There’s, of course, also good economic reason to believe that heightened immigration is contributing to falling GDP per capita. A first-order determinant of GDP per capita in any economy is average capital per worker. Capital is what allows workers to be productive, and includes everything from machinery and equipment, to factories, to highways and public transportation systems, to schools, hospitals, and housing. When the population grows at a faster rate than the capital stock, as we’re seeing now, there is less capital per worker which lowers labour productivity and average economic living standards. Second, the post-COVID era has seen the Trudeau government shift immigration policy from a longstanding prioritization of candidates with high levels of human capital and, in turn, high expected Canadian labour market earnings, to plugging holes in lower-skilled labour markets where the growth in job vacancies has been overwhelmingly concentrated. If the policy objective of immigration is to leverage immigrants to boost growth rates in GDP per capita, this policy shift is not economically sound.

SEAN SPEER: Is there a trade-off between higher GDP per capita and egalitarian concerns about distribution?

MIKAL SKUTERUD: The hypothesized relationship between GDP per capita and inequality is the known as the “Kuznets Curve.” The curve hypotheses an inverse U-shaped relationship in which countries who are in the early stages of economic development tend to see increasing levels of economic inequality up to some maximum, beyond which further advances in development tend to reduce economic inequality. It seems entirely reasonable to believe that Canada is on the downward sloping part of the Kuznets Curve where further gains in average living standards tend to benefit the most disadvantaged in society. The success of the Canada Child Benefit in reducing child poverty rates is a noteworthy example pushing us along the downward sloping part of the Kuznets Curve.

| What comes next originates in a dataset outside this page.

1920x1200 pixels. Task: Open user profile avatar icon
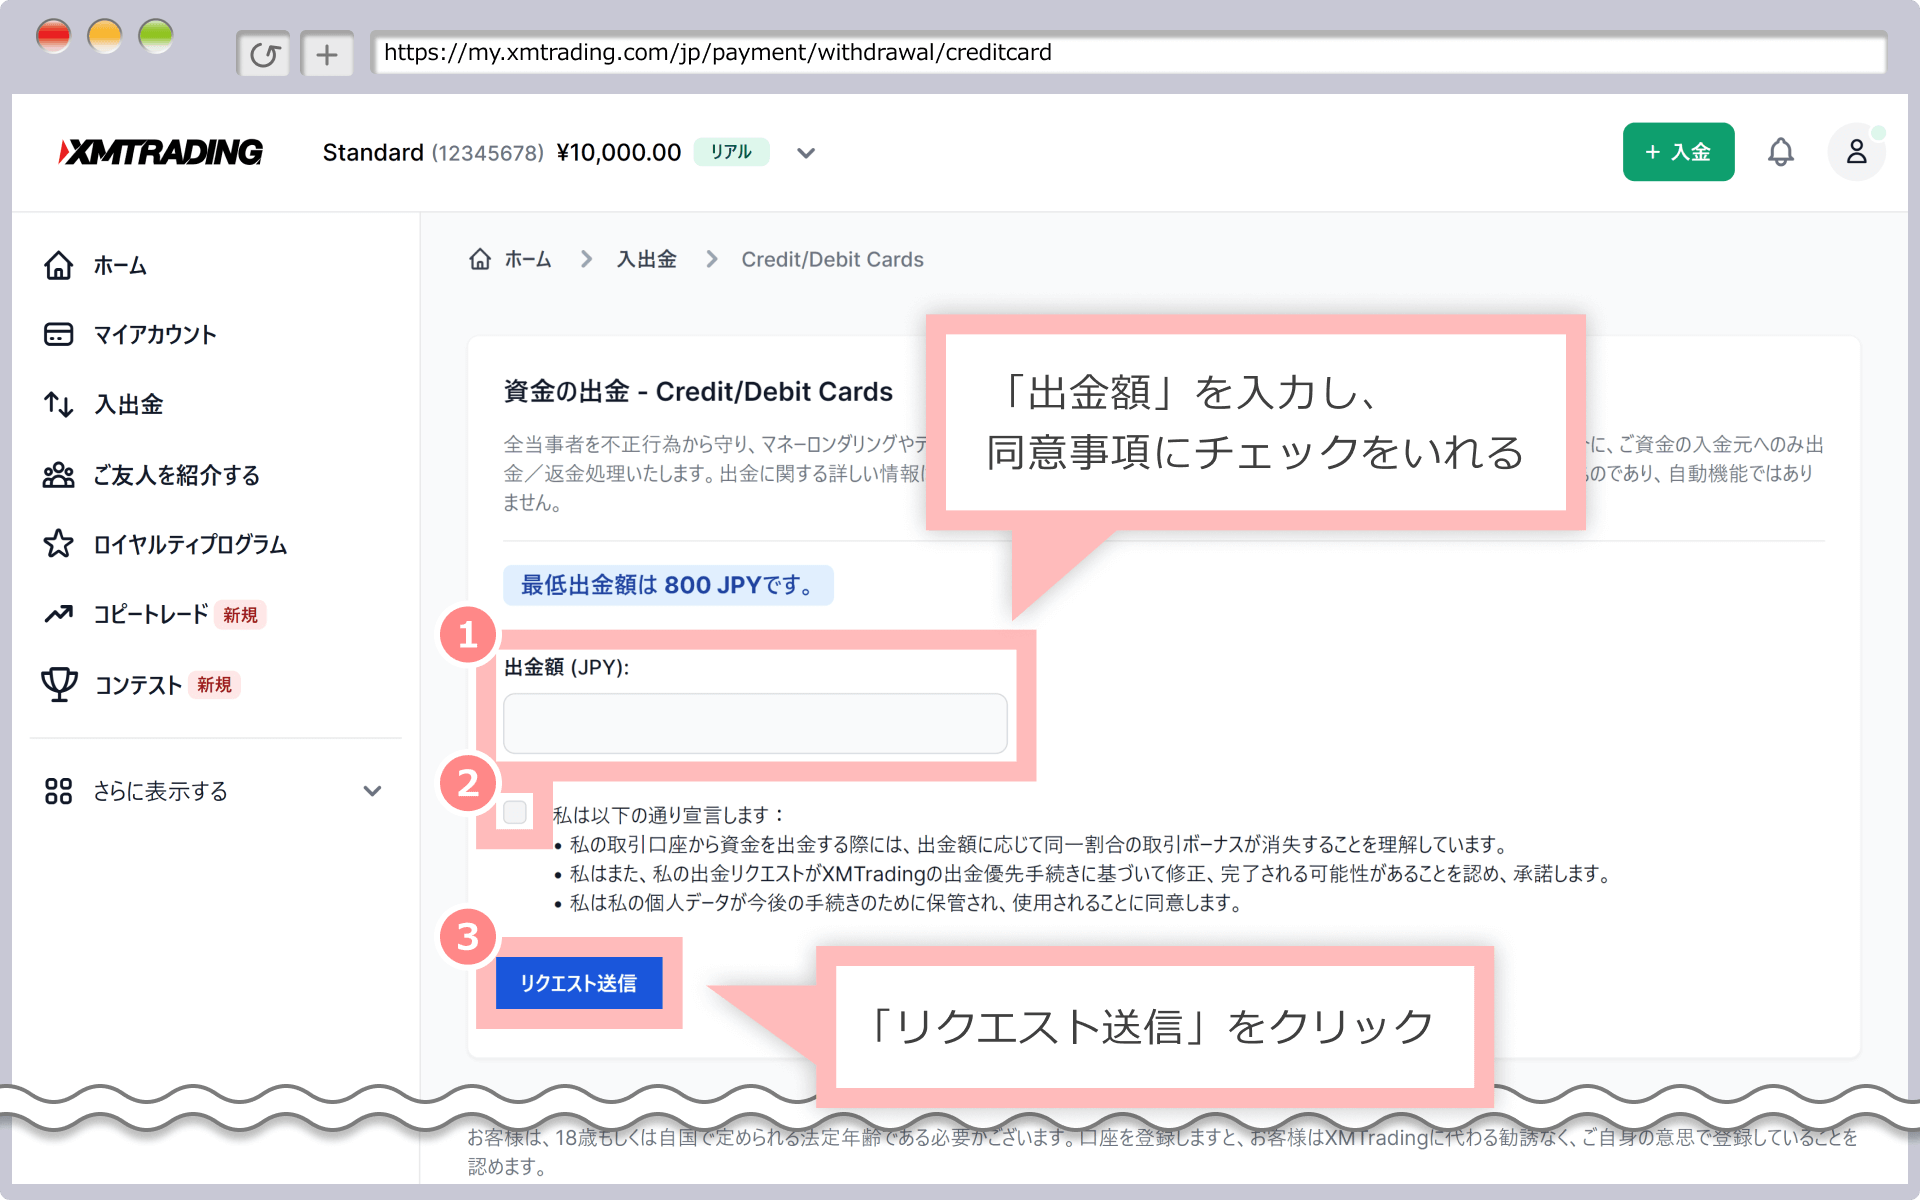tap(1856, 152)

GDP per capita can be thought of as the size of the average slice of the national economic pie. When the size of the average slice is growing over time, citizens are more willing to support bigger slices for those with the smallest slices because doing so doesn’t require anyone to have less. But in an economy where the size of the average slice is decreasing, support for progressive policies can quickly turn as citizens become more focused on maintaining what they already have. In the words of a song from my youth: “the grabbing hands grab all they can.” More troubling, if heightened immigration is seen as contributing to falling GDP per capita, Canada’s historical and exceptional public support for high immigration rates risks being undermined. This, in my view, is the ultimate risk of Canada’s current immigration policy experiment.

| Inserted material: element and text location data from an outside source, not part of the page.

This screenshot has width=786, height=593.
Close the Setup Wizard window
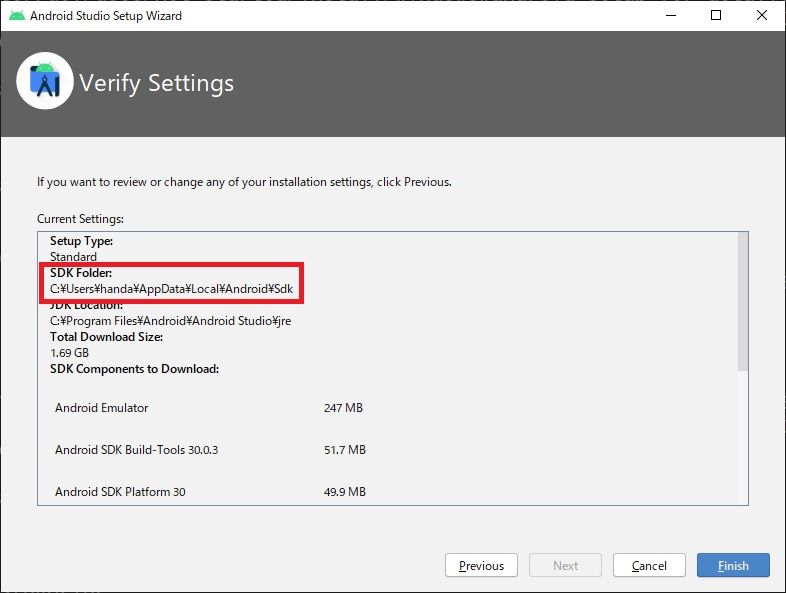762,16
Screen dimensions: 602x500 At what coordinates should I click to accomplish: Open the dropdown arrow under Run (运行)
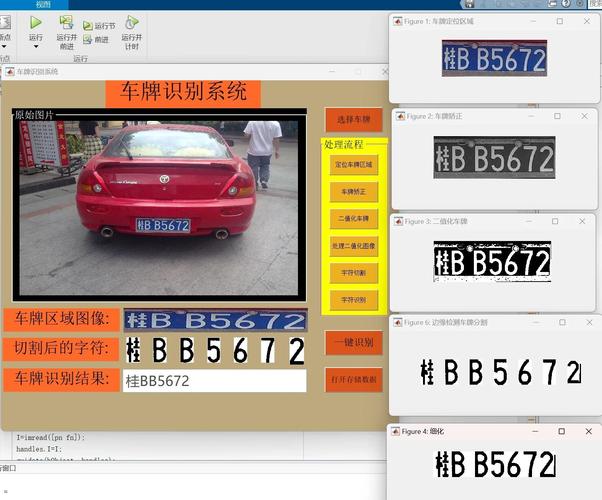pos(36,46)
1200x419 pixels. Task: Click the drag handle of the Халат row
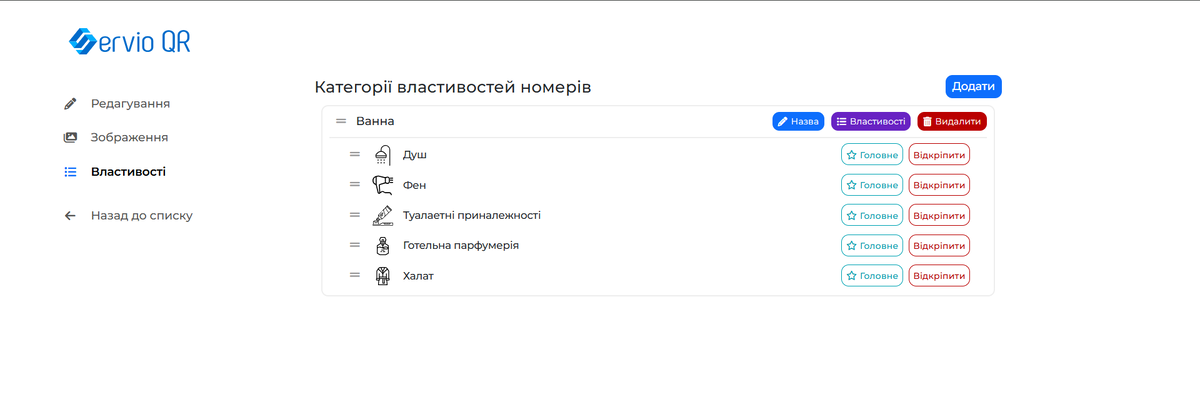click(x=354, y=275)

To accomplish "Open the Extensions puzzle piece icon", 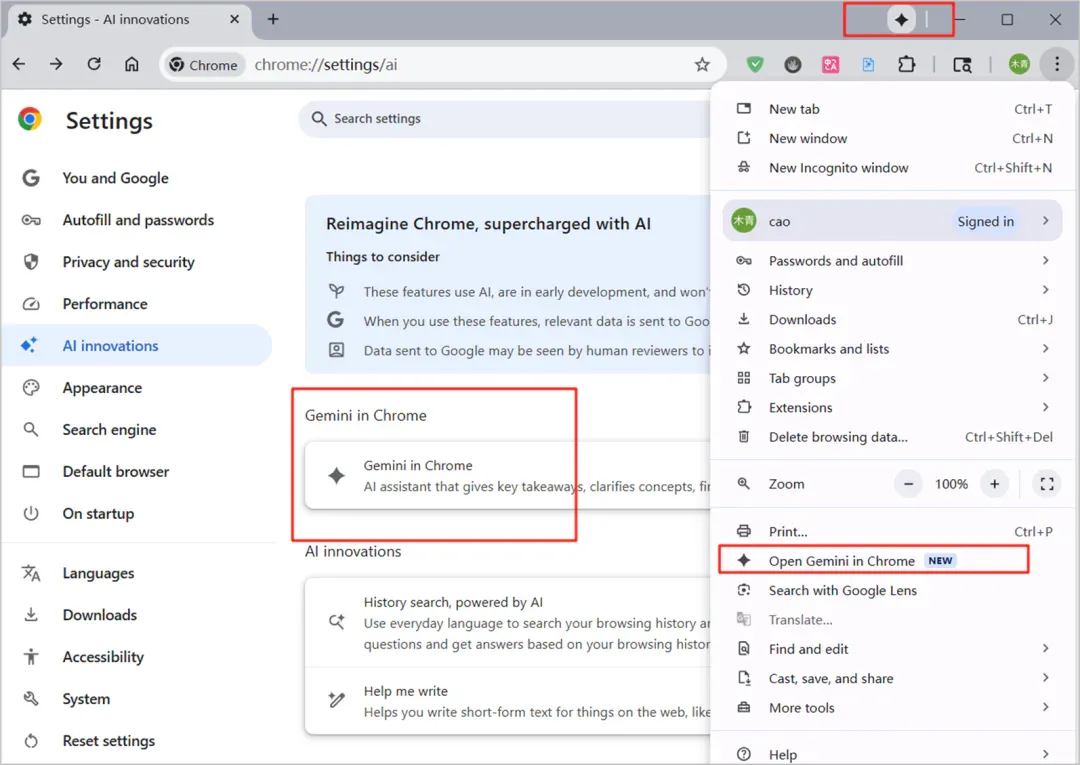I will 906,65.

SEAN SPEER: What if any consequences are there for a growing GDP per capita gap with the U.S.?

MIKAL SKUTERUD: As noted earlier, a key mechanism through which immigration has the potential to boost GDP per capita is through its potential to increase the average human capital of the population by attracting and retaining top international talent. One obvious risk of a growing GDP per capita gap with the U.S. is that it exacerbates Canada’s ability to attract and retain skilled workers, and not only immigrants, but also Canadian-born workers who might increasingly look to the U.S. to realize their career and economic ambitions. This is one mechanism through which declining per capita GDP can be self-perpetuating.